Without any pictures, the records below should be reproduced exactly.

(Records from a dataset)
—————
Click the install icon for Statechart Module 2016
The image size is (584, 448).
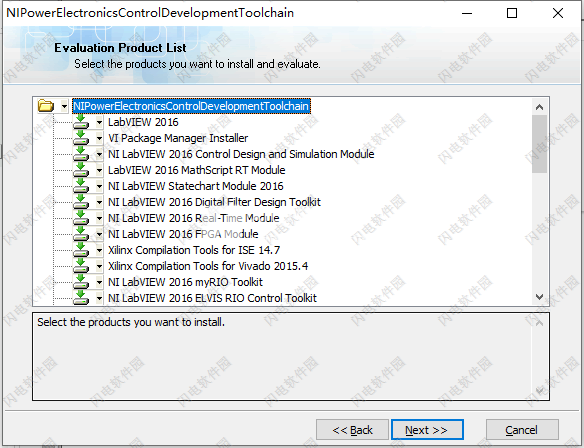tap(81, 186)
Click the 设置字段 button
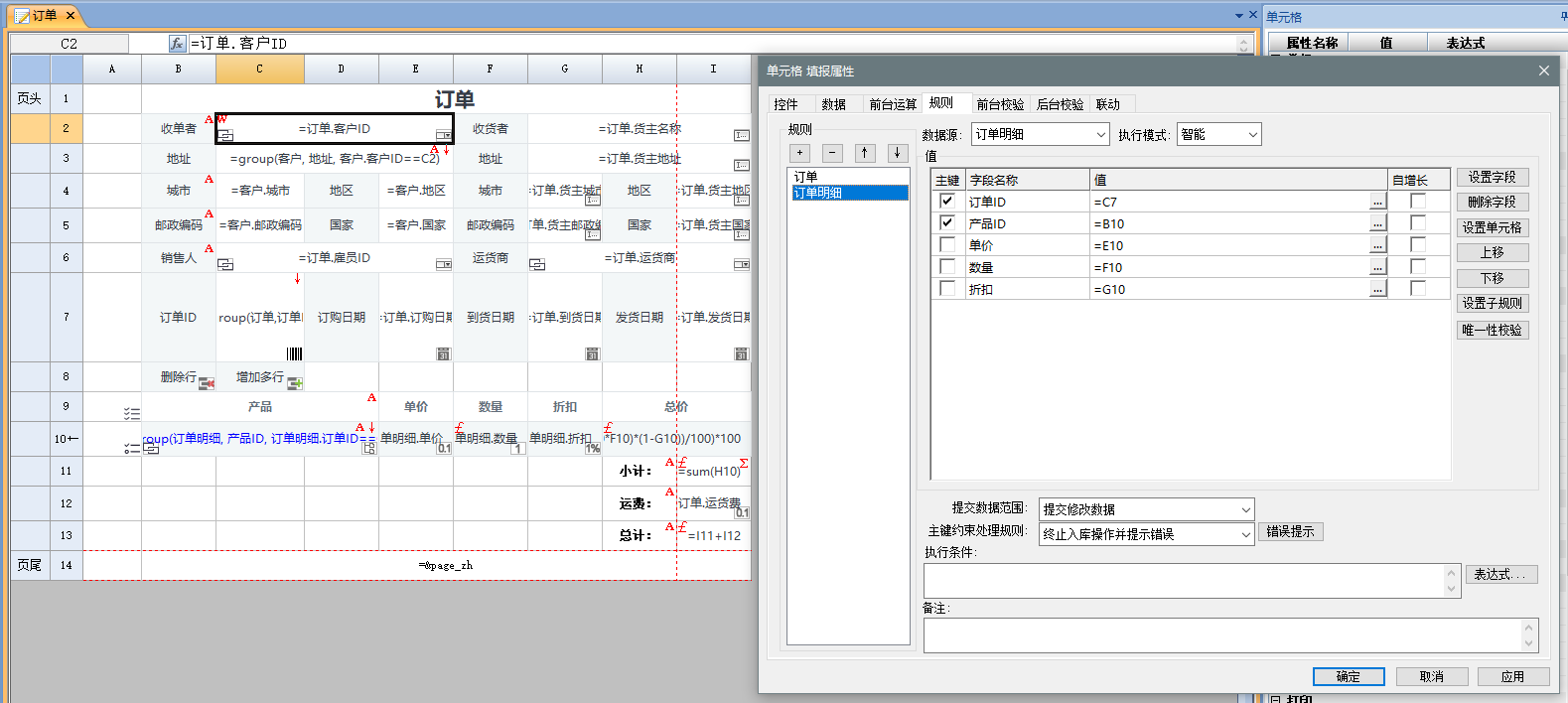The width and height of the screenshot is (1568, 703). (1492, 177)
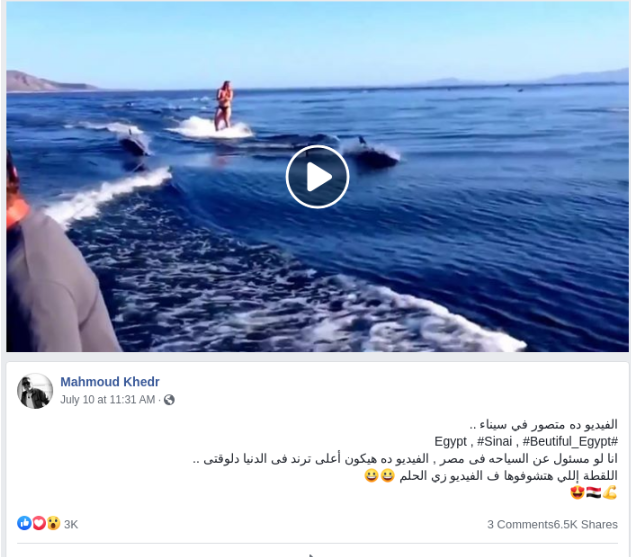The height and width of the screenshot is (557, 631).
Task: Open the 3 Comments link
Action: tap(520, 524)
—————
__TASK RESULT__:
Click the install icon for Statechart Module 2016
The image size is (584, 448).
tap(81, 186)
Click the 设置字段 button
The width and height of the screenshot is (1568, 703). (1492, 177)
The height and width of the screenshot is (557, 631).
Task: Open the 3 Comments link
Action: tap(520, 524)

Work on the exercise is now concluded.